Defining Number : Differring from Peano and Tibees

Watch video:

A delightful proof that 2+2=4
Tibees | 26.IV.2019
https://www.youtube.com/watch?v=0-pL2J0ZB8g

Now read my comment:

I disagree with 0 being a natural number.

Both number and geometry start with 1 single whole - a thing that any existing thing can be described as.

The numbers go by parallel entities, by adding 1 to 1, geometry goes by dividing the whole into parts.

So, here is how I would go about proving 2+2=4.
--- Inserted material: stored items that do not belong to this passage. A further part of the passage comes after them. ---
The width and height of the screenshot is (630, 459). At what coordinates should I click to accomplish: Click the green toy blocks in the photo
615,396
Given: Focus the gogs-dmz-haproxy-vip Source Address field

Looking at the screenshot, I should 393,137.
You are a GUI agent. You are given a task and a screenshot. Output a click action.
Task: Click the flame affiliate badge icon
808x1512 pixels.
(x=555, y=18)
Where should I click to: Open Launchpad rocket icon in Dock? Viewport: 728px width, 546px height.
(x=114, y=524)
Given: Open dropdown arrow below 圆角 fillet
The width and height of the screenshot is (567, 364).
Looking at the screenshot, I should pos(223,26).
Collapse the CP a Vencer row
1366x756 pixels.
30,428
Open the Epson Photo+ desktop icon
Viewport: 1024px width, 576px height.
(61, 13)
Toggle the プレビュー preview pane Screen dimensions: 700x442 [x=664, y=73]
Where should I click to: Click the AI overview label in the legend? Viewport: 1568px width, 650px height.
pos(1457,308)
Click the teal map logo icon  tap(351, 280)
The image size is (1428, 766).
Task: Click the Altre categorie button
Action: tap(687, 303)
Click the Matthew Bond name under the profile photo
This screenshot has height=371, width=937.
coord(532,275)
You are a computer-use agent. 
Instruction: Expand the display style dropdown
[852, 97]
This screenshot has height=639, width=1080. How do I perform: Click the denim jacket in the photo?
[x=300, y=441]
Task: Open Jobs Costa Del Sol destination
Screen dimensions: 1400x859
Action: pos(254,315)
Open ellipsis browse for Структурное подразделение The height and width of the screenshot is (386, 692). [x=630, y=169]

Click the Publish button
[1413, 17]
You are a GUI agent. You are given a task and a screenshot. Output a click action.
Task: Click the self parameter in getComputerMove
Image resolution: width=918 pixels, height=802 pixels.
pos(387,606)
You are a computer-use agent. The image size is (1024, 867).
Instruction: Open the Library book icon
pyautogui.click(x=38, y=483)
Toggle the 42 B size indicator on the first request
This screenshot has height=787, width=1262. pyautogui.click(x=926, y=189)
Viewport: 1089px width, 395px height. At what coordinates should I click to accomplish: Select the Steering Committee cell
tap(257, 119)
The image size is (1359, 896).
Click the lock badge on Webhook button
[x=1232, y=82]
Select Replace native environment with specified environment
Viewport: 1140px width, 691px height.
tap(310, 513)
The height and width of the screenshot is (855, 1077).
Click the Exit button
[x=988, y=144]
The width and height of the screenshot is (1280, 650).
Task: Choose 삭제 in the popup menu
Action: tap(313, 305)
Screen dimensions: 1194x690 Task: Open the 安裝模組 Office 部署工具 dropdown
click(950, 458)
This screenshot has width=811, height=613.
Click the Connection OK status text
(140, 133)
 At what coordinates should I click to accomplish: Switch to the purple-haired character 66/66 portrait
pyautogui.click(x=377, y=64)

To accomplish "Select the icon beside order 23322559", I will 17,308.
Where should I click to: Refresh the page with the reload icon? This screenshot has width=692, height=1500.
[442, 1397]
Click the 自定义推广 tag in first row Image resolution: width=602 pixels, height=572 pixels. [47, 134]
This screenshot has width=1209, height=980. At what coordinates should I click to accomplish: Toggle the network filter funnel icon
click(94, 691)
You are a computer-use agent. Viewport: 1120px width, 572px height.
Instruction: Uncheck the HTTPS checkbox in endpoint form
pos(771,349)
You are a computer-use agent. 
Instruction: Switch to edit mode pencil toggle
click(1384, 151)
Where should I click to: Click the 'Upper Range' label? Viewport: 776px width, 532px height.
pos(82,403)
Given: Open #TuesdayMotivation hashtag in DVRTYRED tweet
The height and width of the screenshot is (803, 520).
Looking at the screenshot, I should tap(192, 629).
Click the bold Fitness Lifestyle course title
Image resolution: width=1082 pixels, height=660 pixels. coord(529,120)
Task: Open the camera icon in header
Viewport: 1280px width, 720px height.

Transitivity and the rest are granted, it's where you start the five propositions that I disagree with first one.

2 = 1+1 (by definition)
+2 = +1+1 (by transitivity from first)
3 = 2+1 (by definition)
4 = 3+1 (by definition).

Proof with this in mind:

2+2 = 2+1+1
2+1+1 = 3+1
3+1 = 4

2+2 = 2+1+1 = 3+1 = 4
(by transitivity) = > 2+2=4

0 and -1 are perfectly valid "relative numbers" as they are called in France, or "numeric relations" as I would prefer to call them, precisely as "twice" or "half" are geometric relations.

+-0 is in arithmetic what *1/1 is in geometry.